Why she could have done it: Sure, she may look like a harmless, tottering old woman — but Olenna Tyrell, the mother of Mace Tyrell (the current Lord of Highgarden) and grandmother to Margaery and Ser Loras Tyrell, is no pushover. As for why she might have done it? She’s known about Joffrey’s vile demeanor ever since she questioned Sansa Stark about him in Season 3 episode “Dark Wing, Dark Words,” and likely doesn’t want her granddaughter paired with such a monster… even if it means Margaery becoming Queen and the Tyrells securing a substantial upgrade in power.

More Evidence: She shoos her son away after Joffrey and Margaery’s wedding ceremony and says “Not now Mace, I’m talking to Lord Tywin.” As in, “I’m talking business right now, son. Let the grown-ups talk.” (A shining example of who really wears the pants in the Tyrell household.)

She also asks Sansa Stark “What kind of monster would murder a man at his wedding?” after extending her condolences for Sansa’s brother, Robb. Do you like foreshadowing, kids?

Alibi: Her granddaughter Margaery would have been queen; why give up that sort of power hours before the act had been consummated?

Other Suspects:

Petyr Baelish (Aidan Gillen)


Known Aliases: Littlefinger

I know what you’re thinking. “But Baelish wasn’t even at the wedding.”


That doesn’t discount the man from having a hand in the murder because… well, he’s Littlefinger. Wherever there’s weakness to be exploited and dreams to be dashed, you have to at least consider Littlefinger for having had a finger in the proverbial cookie jar. You can bet that someone at King’s Landing right now is acting on Littlefinger’s behalf; and we’ll soon find out how important that is in the upcoming episodes.

Sansa Stark (Sophie Turner)


Ser Dontos did seem really eager to cart her ass out of King’s Landing in the previews for next week’s episode. Could it be Dontos is predicting the fallout that will hit Sansa on account of her husband Tyrion being the main suspect right off the bat or could she have played a bigger part in the deed herself?

Then again, Sansa hasn’t shown us any evidence of being capable of murder or betrayal. Even someone who put her through absolute torment like Joffrey.

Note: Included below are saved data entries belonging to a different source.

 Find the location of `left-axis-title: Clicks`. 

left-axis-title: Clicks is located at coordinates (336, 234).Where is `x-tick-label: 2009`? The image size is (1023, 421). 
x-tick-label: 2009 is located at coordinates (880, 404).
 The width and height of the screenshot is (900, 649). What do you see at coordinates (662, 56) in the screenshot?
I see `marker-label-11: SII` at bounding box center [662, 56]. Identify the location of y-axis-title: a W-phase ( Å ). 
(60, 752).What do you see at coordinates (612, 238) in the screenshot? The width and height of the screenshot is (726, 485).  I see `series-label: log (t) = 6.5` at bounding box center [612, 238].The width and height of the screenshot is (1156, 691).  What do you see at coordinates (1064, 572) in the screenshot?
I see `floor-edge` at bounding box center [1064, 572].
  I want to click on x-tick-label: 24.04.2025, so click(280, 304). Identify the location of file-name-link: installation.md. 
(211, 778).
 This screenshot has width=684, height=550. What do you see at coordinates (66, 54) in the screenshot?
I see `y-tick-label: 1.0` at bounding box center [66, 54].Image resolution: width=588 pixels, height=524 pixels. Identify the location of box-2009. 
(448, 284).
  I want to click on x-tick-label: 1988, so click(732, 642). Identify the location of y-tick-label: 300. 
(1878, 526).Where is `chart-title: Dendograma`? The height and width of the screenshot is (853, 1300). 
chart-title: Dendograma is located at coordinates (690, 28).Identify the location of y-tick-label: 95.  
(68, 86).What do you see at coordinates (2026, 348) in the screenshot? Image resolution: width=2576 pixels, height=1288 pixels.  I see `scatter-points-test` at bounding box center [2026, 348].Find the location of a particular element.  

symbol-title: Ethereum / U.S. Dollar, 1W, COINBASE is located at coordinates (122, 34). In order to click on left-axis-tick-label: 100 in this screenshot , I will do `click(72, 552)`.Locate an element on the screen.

Still, having your entire family systematically butchered and then having the fact rubbed in your face at every opportunity can make a gal pretty resentful.

Likely Defense: “He was so wicked” x 100.

Oberyn Martell (Pedro Pascal)


Oberyn’s already made it clear he doesn’t like Lannisters. He talked smack to both Tywin and Cersei right in front of their faces and got away with it. (One of the few to do so with impunity thus far.) Could his convenient appearance at Joffrey’s wedding (which he wasn’t technically invited to) be a little too convenient?

Murder Weapon?

Was it the wine that did the sadistic boy king in? Was it the pie (which he remarks as being “dry”?) Was it some other unseen poison that someone slipped inside a goblet of Joffrey’s drink that we didn’t notice?

The Verdict

I think that Tywin Lannister orchestrated the poisoning of Joffrey Baratheon at the Purple Wedding. (Olenna Tyrell was also involved, although to what degree is uncertain. At the least, she certainly talked with Tywin about it and knew it was going to happen.) Olenna’s confidential discussion with Tywin, in addition to bringing up on several occasions that her family is financing much of the Iron Throne’s activities seems too conspicuous to ignore.

Tywin knew that his grandson was a reckless, sadistic maniac unfit for the throne and that his every action only further threatened the Lannister’s position of power.

Non-book readers, who do you think murdered Joffrey Baratheon? Sound off in the comments. And book-readers, be nice and let’s not spoil it for the rest of us, huh?